Başkanın kendi telefon numarasını…
Telefon numarasını ona mahalle kahvesinden biri vermiş.
Yemin etmiş.
“Başkanın kendi numarası, telefonu kendi açıyor,” demiş.
Bizimki de denemek için numarayı aramış.
Gerçekten de başkan açmış telefonu.
Kimse inanmadı.
Telefon numarasını kendisine veren gibi o da bize yemin etti.
“Başkanın kendisiydi,” dedi.
“İnanılmaz ama gerçek!” diye de ekledi.
Yine de,
“Nereden biliyorsun karşındakinin başkan olduğunu?” diyenler oldu.
“Sesi başkanın sesiydi!” dedi.
“Yapay zekadır o! Artık öyle bir şey varmış. Aradığın kişinin sesiyle konuşuyormuş karşında.”

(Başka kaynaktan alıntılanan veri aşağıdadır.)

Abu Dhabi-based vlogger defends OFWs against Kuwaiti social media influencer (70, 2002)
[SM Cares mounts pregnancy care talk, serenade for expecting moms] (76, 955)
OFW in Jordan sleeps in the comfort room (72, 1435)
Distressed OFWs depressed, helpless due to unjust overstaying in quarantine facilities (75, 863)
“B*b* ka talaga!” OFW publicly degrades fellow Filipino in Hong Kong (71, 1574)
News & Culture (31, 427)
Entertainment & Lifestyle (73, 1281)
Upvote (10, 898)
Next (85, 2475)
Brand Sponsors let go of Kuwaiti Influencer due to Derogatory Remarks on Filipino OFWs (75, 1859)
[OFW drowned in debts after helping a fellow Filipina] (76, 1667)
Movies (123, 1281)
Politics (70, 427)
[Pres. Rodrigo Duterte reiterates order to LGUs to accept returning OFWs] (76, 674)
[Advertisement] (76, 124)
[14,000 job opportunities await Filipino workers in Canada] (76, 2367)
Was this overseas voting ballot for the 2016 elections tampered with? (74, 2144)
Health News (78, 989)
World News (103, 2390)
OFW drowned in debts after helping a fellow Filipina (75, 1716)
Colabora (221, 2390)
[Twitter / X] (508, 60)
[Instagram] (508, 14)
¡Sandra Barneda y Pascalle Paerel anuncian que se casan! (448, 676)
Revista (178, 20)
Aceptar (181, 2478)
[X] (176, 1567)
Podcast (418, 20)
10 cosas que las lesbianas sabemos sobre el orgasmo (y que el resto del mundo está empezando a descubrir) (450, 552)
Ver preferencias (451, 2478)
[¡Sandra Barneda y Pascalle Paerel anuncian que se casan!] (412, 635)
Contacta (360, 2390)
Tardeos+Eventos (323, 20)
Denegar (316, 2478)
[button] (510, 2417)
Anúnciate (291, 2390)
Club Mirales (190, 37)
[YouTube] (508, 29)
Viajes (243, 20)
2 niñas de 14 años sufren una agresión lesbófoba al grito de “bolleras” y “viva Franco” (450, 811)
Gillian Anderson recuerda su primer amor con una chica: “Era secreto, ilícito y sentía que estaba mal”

Falan filan, dendikten sonra herkes ikna oldu sonunda, vatandaşın telefonlarıyla başkanın birebir ilgilendiğine.
Birçok aday da seçim propagandasında öyle demişti zaten.
“Bir telefon kadar yakınım size. Gece gündüz demeden, her zaman arayabilirsiniz beni! Siz hemşerilerime hizmet için varım ben! Ben sizin başkan adayınızım! Seçildikten sonra da hiç kimsenin değil, sizin belediye başkanınız olacağım...”
***
İsmet İnönü zamanında, buna inanan bir grup vatandaş seçim sonrası, seçtikleri Milletvekilini ziyarete gitmiş.
Hem vekillerini ziyaret edecekler hem de vekillerine vaatlerini hatırlatıp maruzatlarını bildirecekler.
Meclise git gel…
Mecliste bulamayınca vekillerini, evine gitmişler.
Vekilin eşi açmış kapıyı.
“Vekilimizi göreceğiz,” demişler.
Vekil içeriden seslenmiş:
“Nedir bu gürültü sabah sabah!”
“Sayın vekilim…”
“Ben sizin vekiliniz değilim, evlerinize gidin; ben İsmet Paşa’nın vekiliyim!”
***
Seçim bitti, ne olacak şimdi?
Bizim mahalleli de seçime bir hafta kala mahallede, ağır iş makineleriyle harala gürele başlayan yol çalışmasının ne olacağını merak ediyor.
Soruyorlar,
“Yol çalışmasına devam edilir mi?” diye.
“Nereden bileyim ben!” diyemezsin.
Yazı yazıyoruz ya, her şeyi bildiğimiz zannediliyor.
“Başkanı arayıp kendisine sorabilirsiniz,” dedim.
“Telefon numarasını vereyim mi?” diye de ekledim.
Bir de şimdi arayın bakalım, telefonu kim açacak?